=== RECORDS SUPPLIED ===

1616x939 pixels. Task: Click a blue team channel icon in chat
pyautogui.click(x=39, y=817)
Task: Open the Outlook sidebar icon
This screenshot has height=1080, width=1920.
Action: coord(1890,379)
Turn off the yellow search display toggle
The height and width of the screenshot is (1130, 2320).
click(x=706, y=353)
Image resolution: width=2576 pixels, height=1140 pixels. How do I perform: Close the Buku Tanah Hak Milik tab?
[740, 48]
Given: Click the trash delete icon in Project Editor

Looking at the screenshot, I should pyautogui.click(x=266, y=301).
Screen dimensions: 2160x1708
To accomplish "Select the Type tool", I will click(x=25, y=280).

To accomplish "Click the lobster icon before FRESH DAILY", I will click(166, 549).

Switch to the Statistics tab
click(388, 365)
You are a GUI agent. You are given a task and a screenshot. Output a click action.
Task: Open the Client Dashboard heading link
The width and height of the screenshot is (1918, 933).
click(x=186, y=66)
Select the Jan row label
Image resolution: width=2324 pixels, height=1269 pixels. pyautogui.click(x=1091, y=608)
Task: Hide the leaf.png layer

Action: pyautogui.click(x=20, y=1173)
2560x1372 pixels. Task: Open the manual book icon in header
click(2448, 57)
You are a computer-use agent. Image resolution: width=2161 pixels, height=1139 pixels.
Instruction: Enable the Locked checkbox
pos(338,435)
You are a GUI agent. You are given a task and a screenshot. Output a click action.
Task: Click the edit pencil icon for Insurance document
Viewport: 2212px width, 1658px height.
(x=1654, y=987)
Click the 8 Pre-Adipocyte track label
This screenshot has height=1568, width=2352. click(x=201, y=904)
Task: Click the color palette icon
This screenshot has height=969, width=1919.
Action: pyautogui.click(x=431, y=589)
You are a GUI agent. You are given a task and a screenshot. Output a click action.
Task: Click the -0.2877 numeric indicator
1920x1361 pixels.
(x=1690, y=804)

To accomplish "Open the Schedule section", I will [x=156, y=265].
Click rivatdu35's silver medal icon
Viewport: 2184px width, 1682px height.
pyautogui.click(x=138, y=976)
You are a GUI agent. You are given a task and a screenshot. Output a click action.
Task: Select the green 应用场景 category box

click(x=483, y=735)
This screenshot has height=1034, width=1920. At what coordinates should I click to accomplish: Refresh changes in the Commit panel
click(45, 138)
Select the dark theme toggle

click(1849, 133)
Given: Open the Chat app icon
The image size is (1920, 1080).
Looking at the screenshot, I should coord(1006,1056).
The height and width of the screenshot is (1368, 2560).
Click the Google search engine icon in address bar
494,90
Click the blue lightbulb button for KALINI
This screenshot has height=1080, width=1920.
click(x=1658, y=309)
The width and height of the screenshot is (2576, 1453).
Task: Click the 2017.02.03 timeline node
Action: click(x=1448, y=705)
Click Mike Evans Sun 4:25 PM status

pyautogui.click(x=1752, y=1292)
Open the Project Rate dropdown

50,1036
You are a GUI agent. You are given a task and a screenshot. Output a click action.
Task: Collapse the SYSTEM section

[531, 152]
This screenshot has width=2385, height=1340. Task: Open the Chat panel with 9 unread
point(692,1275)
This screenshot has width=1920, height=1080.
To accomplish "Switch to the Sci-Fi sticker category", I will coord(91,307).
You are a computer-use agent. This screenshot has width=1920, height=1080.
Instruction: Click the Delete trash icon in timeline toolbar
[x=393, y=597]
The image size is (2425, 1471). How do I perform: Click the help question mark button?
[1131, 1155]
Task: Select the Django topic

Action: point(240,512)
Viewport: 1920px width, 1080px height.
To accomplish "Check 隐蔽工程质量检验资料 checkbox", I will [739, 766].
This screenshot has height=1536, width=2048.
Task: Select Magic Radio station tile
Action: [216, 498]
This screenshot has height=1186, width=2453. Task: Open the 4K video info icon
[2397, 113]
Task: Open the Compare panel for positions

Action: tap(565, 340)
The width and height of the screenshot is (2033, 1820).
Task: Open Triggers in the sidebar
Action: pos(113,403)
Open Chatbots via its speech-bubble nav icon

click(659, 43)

===

• [DESCRIPTION OF THE TASK]:
Filtering the entries above by the word "computer", copy each line that matches.

• [OUTPUT FOR THIS EXERCISE]:
You are a computer-use agent. Image resolution: width=2161 pixels, height=1139 pixels.
You are a computer-use agent. This screenshot has width=1920, height=1080.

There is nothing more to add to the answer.